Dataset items

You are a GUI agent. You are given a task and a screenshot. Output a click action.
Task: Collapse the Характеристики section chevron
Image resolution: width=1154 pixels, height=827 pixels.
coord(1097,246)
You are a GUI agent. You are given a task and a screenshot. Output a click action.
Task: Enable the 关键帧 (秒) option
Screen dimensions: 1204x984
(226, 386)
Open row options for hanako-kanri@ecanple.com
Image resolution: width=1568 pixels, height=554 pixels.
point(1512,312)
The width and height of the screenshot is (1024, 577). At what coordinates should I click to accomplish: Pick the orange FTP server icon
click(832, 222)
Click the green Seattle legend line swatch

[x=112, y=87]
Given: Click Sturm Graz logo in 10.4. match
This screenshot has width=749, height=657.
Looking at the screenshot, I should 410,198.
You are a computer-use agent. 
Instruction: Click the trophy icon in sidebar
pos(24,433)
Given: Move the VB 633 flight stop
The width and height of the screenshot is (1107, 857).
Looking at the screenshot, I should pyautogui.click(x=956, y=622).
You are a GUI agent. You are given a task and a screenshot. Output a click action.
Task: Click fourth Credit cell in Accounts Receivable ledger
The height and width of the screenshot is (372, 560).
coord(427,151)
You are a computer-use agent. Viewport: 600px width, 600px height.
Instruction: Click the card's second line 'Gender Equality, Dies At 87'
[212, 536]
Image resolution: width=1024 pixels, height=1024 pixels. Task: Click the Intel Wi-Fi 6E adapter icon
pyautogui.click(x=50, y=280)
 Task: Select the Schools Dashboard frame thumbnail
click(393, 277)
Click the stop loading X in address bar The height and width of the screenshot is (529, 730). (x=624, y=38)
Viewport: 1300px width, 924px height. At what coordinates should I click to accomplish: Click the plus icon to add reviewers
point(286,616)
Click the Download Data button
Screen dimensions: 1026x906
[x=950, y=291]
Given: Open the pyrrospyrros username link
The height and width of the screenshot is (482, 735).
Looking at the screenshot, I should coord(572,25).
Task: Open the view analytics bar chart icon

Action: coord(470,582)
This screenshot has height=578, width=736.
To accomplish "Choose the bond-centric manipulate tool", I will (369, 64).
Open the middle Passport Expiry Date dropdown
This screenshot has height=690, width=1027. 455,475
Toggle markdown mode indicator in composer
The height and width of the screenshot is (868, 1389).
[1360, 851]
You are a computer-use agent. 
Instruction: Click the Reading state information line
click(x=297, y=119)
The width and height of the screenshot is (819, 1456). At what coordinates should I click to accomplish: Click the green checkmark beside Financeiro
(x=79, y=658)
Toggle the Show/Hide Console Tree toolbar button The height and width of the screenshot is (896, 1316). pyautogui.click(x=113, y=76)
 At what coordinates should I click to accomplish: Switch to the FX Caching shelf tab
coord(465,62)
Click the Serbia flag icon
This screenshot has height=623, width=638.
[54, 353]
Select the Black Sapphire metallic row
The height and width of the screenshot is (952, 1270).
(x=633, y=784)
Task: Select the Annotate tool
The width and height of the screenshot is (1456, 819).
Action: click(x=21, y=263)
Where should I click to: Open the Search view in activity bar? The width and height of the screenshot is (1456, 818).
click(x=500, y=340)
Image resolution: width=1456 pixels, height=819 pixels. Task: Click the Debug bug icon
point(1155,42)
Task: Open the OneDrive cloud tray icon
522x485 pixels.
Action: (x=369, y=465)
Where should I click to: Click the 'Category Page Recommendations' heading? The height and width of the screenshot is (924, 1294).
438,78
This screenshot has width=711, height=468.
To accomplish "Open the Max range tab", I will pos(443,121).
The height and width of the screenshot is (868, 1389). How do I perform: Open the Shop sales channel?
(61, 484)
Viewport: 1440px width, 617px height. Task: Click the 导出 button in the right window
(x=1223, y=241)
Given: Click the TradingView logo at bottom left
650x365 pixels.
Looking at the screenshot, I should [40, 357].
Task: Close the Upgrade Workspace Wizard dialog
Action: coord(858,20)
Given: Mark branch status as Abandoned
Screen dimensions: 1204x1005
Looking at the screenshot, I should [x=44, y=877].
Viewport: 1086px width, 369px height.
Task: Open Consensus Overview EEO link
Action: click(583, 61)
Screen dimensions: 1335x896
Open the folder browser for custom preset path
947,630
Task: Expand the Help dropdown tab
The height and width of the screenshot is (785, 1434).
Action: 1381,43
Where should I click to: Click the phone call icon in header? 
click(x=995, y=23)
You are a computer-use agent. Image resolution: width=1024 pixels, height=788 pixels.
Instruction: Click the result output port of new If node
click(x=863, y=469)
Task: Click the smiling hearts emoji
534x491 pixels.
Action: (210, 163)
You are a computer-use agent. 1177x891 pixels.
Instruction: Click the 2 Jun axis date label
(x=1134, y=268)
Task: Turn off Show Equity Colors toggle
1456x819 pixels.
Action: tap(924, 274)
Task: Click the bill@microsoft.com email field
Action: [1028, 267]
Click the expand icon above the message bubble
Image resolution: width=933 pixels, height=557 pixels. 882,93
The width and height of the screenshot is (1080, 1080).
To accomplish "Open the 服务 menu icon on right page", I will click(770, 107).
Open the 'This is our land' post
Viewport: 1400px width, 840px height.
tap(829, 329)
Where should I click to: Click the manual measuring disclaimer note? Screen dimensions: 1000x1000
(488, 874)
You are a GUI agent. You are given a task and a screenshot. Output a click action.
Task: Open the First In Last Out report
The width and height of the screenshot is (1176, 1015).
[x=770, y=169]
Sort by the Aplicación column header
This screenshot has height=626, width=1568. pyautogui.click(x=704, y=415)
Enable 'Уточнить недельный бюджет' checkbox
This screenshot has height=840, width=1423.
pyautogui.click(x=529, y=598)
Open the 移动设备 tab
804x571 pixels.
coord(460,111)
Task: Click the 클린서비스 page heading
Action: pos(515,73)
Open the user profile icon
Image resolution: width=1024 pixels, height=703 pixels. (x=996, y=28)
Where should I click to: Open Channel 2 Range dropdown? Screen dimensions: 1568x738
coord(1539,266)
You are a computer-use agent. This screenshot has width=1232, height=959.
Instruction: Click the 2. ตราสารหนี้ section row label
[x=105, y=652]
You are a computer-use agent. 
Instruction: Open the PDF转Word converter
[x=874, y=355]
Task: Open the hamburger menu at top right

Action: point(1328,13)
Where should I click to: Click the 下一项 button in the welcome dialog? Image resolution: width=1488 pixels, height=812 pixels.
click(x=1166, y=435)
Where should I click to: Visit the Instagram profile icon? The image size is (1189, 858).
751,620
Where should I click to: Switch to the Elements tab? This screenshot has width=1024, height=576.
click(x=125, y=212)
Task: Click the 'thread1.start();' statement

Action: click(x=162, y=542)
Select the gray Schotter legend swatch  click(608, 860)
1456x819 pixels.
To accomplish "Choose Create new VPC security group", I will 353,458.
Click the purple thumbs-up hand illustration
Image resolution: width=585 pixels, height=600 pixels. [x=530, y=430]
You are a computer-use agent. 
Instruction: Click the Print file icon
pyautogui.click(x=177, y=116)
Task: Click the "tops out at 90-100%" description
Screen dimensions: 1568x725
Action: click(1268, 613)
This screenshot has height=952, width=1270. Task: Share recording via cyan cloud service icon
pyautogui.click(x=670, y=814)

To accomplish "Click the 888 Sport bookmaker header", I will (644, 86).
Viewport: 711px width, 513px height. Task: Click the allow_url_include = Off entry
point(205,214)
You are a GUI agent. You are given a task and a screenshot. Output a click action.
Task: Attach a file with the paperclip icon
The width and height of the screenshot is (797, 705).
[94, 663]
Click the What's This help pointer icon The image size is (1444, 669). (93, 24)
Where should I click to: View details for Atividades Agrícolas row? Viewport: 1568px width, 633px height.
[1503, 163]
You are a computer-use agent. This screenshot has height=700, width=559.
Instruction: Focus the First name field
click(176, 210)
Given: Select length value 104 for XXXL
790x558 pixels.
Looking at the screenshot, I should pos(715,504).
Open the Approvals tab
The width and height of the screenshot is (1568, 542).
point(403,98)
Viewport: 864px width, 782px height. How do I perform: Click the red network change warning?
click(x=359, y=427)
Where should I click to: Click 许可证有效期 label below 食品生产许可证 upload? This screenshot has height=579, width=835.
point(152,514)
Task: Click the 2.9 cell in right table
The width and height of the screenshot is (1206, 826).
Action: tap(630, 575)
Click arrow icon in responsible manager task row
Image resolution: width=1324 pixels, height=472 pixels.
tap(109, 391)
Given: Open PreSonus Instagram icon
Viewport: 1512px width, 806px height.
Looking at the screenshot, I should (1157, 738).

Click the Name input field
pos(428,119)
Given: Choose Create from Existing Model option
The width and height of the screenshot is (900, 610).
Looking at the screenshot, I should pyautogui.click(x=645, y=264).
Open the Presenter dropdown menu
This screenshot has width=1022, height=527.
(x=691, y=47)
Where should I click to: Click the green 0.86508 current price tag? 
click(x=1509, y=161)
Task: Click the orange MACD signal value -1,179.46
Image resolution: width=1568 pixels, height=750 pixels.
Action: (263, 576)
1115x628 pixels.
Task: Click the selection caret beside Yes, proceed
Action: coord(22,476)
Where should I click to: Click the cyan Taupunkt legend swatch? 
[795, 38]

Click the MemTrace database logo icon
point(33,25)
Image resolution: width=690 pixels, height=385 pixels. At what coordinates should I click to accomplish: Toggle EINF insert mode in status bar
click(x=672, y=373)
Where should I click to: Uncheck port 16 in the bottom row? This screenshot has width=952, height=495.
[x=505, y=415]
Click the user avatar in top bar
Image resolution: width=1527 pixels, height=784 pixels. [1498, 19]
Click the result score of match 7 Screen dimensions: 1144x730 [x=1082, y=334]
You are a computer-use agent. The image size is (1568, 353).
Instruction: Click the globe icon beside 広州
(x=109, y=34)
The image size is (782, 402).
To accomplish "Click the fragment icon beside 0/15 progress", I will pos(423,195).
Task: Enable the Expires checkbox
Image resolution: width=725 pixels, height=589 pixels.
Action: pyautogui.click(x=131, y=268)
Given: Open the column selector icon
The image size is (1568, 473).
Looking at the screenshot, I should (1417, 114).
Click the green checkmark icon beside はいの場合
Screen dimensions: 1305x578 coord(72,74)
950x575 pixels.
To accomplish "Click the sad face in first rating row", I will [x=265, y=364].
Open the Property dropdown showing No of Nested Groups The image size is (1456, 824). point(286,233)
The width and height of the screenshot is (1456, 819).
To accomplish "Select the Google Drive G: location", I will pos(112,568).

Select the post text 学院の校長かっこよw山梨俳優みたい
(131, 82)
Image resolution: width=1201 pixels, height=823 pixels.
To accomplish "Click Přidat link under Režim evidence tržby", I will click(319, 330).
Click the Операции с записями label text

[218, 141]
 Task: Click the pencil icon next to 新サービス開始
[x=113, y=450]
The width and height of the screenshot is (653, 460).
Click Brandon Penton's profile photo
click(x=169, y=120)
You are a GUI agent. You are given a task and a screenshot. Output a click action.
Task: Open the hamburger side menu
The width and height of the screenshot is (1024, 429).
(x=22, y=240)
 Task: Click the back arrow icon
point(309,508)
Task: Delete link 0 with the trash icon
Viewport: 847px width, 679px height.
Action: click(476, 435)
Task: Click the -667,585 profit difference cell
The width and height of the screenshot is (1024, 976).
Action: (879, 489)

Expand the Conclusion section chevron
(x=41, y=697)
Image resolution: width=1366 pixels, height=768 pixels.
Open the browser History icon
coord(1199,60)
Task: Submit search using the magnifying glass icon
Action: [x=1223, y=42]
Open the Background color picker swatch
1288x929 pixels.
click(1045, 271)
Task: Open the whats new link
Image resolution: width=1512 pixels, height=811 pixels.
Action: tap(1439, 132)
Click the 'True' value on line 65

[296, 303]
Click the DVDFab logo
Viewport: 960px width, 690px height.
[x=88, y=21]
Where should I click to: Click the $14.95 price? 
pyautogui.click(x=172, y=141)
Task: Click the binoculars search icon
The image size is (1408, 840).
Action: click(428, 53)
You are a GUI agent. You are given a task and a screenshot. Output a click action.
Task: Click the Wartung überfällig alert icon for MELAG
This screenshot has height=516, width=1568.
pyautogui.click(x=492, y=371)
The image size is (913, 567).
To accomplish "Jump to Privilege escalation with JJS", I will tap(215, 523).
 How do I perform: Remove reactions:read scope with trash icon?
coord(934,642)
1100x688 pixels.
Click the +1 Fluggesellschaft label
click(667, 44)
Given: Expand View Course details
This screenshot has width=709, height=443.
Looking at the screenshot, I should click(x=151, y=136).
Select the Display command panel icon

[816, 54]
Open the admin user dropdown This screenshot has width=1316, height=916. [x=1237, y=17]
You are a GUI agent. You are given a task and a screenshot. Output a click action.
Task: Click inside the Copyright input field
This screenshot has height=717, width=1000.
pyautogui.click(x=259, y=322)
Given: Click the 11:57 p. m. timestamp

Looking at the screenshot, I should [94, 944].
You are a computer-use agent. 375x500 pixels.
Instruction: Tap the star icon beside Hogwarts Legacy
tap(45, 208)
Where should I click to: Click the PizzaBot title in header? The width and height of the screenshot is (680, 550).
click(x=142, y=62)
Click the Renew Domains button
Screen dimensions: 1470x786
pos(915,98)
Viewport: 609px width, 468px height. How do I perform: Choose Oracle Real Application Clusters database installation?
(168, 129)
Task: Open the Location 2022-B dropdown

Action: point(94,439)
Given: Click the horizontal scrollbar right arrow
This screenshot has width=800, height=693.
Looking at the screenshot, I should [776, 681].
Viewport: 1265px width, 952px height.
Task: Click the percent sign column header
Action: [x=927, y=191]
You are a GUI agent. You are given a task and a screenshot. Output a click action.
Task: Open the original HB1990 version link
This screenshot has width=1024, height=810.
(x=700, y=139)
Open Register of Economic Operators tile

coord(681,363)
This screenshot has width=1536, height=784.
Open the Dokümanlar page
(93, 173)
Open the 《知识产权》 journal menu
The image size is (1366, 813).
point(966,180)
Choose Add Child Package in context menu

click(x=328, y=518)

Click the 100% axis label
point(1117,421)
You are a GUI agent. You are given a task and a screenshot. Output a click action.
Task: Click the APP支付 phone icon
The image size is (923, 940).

> [EXERCISE REQUIREMENTS]
Copy out word for word everything from the line containing "Given: Click the TradingView" down to the line containing "Action: coord(858,20)", including both of those lines.

> [RESPONSE]
Given: Click the TradingView logo at bottom left
650x365 pixels.
Looking at the screenshot, I should [40, 357].
Task: Close the Upgrade Workspace Wizard dialog
Action: coord(858,20)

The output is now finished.